> [What the exercise asks]
Line by line, copy the records below exactly.

Stored data entries
━━━━

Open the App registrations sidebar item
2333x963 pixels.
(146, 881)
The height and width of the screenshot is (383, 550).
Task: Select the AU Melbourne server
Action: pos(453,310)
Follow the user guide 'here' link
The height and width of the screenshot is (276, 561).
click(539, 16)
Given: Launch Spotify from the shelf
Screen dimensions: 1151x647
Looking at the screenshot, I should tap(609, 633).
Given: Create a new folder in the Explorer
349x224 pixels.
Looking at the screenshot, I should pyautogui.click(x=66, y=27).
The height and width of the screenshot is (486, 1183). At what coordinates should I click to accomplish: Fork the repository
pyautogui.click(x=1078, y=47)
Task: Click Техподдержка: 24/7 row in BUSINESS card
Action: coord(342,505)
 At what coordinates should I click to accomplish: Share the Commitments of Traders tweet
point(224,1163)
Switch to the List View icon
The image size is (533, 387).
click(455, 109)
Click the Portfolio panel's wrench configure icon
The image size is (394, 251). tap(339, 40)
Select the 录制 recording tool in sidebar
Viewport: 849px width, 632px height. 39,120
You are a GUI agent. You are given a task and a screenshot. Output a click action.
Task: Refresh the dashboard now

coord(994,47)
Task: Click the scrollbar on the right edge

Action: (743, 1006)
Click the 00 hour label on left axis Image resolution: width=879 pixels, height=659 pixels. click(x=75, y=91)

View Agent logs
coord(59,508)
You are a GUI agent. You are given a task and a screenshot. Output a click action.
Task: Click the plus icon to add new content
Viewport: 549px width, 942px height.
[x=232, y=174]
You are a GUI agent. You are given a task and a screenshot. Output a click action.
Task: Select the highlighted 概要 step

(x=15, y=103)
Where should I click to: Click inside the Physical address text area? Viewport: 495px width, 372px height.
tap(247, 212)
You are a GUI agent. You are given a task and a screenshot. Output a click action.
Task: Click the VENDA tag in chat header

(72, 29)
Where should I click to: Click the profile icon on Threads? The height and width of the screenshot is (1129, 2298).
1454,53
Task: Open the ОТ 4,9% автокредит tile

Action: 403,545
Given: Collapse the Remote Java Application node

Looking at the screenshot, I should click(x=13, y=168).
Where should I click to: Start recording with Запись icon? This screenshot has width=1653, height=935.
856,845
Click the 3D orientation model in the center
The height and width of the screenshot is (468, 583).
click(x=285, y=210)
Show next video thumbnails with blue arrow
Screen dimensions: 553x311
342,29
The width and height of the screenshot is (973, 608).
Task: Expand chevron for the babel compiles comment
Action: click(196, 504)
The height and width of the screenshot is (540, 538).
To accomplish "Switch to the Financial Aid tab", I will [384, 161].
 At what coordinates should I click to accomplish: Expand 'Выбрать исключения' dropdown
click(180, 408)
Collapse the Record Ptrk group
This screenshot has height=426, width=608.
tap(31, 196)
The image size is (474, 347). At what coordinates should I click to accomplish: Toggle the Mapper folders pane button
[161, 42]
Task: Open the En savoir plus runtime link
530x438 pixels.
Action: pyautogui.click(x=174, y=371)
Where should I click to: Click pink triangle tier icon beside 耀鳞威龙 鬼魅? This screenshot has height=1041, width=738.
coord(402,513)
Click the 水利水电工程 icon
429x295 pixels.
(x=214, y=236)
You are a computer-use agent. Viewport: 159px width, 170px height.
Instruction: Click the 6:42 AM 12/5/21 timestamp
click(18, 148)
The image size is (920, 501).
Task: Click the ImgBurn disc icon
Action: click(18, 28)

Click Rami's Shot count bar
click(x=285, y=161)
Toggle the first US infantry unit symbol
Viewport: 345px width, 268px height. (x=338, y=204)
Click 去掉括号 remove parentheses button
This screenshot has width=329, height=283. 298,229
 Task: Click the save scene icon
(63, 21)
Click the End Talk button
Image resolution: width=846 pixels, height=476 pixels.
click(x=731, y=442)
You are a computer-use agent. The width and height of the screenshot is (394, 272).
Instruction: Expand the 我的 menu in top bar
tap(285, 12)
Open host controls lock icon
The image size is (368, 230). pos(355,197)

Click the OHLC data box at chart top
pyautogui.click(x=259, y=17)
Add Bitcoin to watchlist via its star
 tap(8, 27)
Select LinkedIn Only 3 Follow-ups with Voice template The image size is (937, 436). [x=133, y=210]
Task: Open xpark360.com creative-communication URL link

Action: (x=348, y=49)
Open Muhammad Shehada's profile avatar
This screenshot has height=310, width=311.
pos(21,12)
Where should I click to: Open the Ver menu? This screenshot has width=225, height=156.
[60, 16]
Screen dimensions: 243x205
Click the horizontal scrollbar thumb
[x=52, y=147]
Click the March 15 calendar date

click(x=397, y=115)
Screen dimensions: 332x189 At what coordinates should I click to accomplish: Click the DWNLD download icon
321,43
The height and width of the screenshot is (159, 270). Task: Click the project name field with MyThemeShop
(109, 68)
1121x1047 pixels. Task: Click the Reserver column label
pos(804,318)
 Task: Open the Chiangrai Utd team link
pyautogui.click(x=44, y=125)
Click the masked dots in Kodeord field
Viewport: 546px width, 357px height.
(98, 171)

━━━━

> [Result]
Open the App registrations sidebar item
2333x963 pixels.
(146, 881)
The height and width of the screenshot is (383, 550).
Task: Select the AU Melbourne server
Action: pos(453,310)
Follow the user guide 'here' link
The height and width of the screenshot is (276, 561).
click(539, 16)
Given: Launch Spotify from the shelf
Screen dimensions: 1151x647
Looking at the screenshot, I should tap(609, 633).
Given: Create a new folder in the Explorer
349x224 pixels.
Looking at the screenshot, I should pyautogui.click(x=66, y=27).
The height and width of the screenshot is (486, 1183). At what coordinates should I click to accomplish: Fork the repository
pyautogui.click(x=1078, y=47)
Task: Click Техподдержка: 24/7 row in BUSINESS card
Action: coord(342,505)
 At what coordinates should I click to accomplish: Share the Commitments of Traders tweet
point(224,1163)
Switch to the List View icon
The image size is (533, 387).
click(455, 109)
Click the Portfolio panel's wrench configure icon
The image size is (394, 251). tap(339, 40)
Select the 录制 recording tool in sidebar
Viewport: 849px width, 632px height. 39,120
You are a GUI agent. You are given a task and a screenshot. Output a click action.
Task: Refresh the dashboard now

coord(994,47)
Task: Click the scrollbar on the right edge

Action: (743, 1006)
Click the 00 hour label on left axis Image resolution: width=879 pixels, height=659 pixels. click(x=75, y=91)

View Agent logs
coord(59,508)
You are a GUI agent. You are given a task and a screenshot. Output a click action.
Task: Click the plus icon to add new content
Viewport: 549px width, 942px height.
[x=232, y=174]
You are a GUI agent. You are given a task and a screenshot. Output a click action.
Task: Select the highlighted 概要 step

(x=15, y=103)
Where should I click to: Click inside the Physical address text area? Viewport: 495px width, 372px height.
tap(247, 212)
You are a GUI agent. You are given a task and a screenshot. Output a click action.
Task: Click the VENDA tag in chat header

(72, 29)
Where should I click to: Click the profile icon on Threads? The height and width of the screenshot is (1129, 2298).
1454,53
Task: Open the ОТ 4,9% автокредит tile

Action: 403,545
Given: Collapse the Remote Java Application node

Looking at the screenshot, I should click(x=13, y=168).
Where should I click to: Start recording with Запись icon? This screenshot has width=1653, height=935.
856,845
Click the 3D orientation model in the center
The height and width of the screenshot is (468, 583).
click(x=285, y=210)
Show next video thumbnails with blue arrow
Screen dimensions: 553x311
342,29
The width and height of the screenshot is (973, 608).
Task: Expand chevron for the babel compiles comment
Action: click(196, 504)
The height and width of the screenshot is (540, 538).
To accomplish "Switch to the Financial Aid tab", I will [384, 161].
 At what coordinates should I click to accomplish: Expand 'Выбрать исключения' dropdown
click(180, 408)
Collapse the Record Ptrk group
This screenshot has height=426, width=608.
tap(31, 196)
The image size is (474, 347). At what coordinates should I click to accomplish: Toggle the Mapper folders pane button
[161, 42]
Task: Open the En savoir plus runtime link
530x438 pixels.
Action: pyautogui.click(x=174, y=371)
Where should I click to: Click pink triangle tier icon beside 耀鳞威龙 鬼魅? This screenshot has height=1041, width=738.
coord(402,513)
Click the 水利水电工程 icon
429x295 pixels.
(x=214, y=236)
You are a computer-use agent. Viewport: 159px width, 170px height.
Instruction: Click the 6:42 AM 12/5/21 timestamp
click(18, 148)
The image size is (920, 501).
Task: Click the ImgBurn disc icon
Action: click(18, 28)

Click Rami's Shot count bar
click(x=285, y=161)
Toggle the first US infantry unit symbol
Viewport: 345px width, 268px height. (x=338, y=204)
Click 去掉括号 remove parentheses button
This screenshot has width=329, height=283. 298,229
 Task: Click the save scene icon
(63, 21)
Click the End Talk button
Image resolution: width=846 pixels, height=476 pixels.
click(x=731, y=442)
You are a computer-use agent. The width and height of the screenshot is (394, 272).
Instruction: Expand the 我的 menu in top bar
tap(285, 12)
Open host controls lock icon
The image size is (368, 230). pos(355,197)

Click the OHLC data box at chart top
pyautogui.click(x=259, y=17)
Add Bitcoin to watchlist via its star
 tap(8, 27)
Select LinkedIn Only 3 Follow-ups with Voice template The image size is (937, 436). [x=133, y=210]
Task: Open xpark360.com creative-communication URL link

Action: (x=348, y=49)
Open Muhammad Shehada's profile avatar
This screenshot has height=310, width=311.
pos(21,12)
Where should I click to: Open the Ver menu? This screenshot has width=225, height=156.
[60, 16]
Screen dimensions: 243x205
Click the horizontal scrollbar thumb
[x=52, y=147]
Click the March 15 calendar date

click(x=397, y=115)
Screen dimensions: 332x189 At what coordinates should I click to accomplish: Click the DWNLD download icon
321,43
The height and width of the screenshot is (159, 270). Task: Click the project name field with MyThemeShop
(109, 68)
1121x1047 pixels. Task: Click the Reserver column label
pos(804,318)
 Task: Open the Chiangrai Utd team link
pyautogui.click(x=44, y=125)
Click the masked dots in Kodeord field
Viewport: 546px width, 357px height.
(98, 171)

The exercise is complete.